# Grease on filter threads?



## Hillsilly (May 7, 2015)

Do you ever put a small amount of grease on your filter threads? If so, what do you use? Graphite? Teflon? Other?


----------



## Maximilian (May 7, 2015)

Hillsilly said:


> Do you ever put a small amount of grease on your filter threads? If so, what do you use? Graphite? Teflon? Other?

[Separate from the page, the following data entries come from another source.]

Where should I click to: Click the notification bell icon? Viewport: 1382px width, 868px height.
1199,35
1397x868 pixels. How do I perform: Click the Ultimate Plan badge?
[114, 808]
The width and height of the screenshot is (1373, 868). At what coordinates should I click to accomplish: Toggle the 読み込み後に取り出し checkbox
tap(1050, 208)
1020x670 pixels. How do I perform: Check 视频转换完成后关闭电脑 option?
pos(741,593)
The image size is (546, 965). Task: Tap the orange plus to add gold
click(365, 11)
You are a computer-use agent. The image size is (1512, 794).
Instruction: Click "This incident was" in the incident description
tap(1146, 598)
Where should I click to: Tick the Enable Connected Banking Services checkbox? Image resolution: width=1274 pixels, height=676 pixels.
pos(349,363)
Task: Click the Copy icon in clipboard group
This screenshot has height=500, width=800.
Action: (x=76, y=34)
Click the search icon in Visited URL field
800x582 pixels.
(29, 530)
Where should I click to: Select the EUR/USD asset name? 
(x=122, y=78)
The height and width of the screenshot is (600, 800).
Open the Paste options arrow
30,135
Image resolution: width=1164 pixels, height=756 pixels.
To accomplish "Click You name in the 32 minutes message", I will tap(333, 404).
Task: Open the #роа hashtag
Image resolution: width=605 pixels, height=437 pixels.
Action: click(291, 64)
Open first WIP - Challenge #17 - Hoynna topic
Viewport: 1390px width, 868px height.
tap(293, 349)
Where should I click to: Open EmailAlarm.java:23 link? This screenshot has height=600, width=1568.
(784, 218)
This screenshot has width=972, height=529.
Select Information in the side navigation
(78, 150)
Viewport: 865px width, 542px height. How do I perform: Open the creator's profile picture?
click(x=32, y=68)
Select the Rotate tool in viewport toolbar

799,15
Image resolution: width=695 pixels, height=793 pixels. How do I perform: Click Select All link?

I don't use any kind of lubricant.

B+W says the following:
_"... *in no instance *should you use oil or silicone spray, as these lubricants can find their way between the elements of the lens and can thus cause considerable damage to the imaging performance of the optics."_

See here, last FAQ (How do I release B+W filters that are stuck in place?):
http://www.schneiderkreuznach.com/en/photo-imaging/product-field/b-w-fotofilter/products/faq/

I see the same with, with graphite, teflon, etc. But I haven't found anything about that.


----------



## wyldeguy (May 7, 2015)

Maximilian said:


> Hillsilly said:
> 
> 
> > Do you ever put a small amount of grease on your filter threads? If so, what do you use? Graphite? Teflon? Other?
> ...



They mentioned oil or silicone spray not to be used to remove the filter. The op is asking if people put some on before attaching. I heard it was recommended for ease of removing later. I believe a Teflon or graphite would be best but I have not used any myself. I was thinking of starting to do it. Just a little dab on the filters thread itself should be enough.


----------



## Hillsilly (May 7, 2015)

Thanks Maximilian, but as wyldeguy mentions, I'm thinking more about before putting a filter or step-up ring on to help prevent it getting stuck. I've only recently heard of the idea after watching an "angry photographer" youtube video. But the bloke uses Nikon gear and has tattoos. I don't know how trustworthy his suggestions are.


----------



## Eagle Eye (May 7, 2015)

I've used an _extremely_ small amount of gun oil on filter threads before, literally just touching my pinky to the oil tube and running a thin coat around the threads. The coat really doesn't even need to be visible to reduce the friction. It can be helpful in extreme conditions. I use it on my tripod and tripod head to protect and keep functional. 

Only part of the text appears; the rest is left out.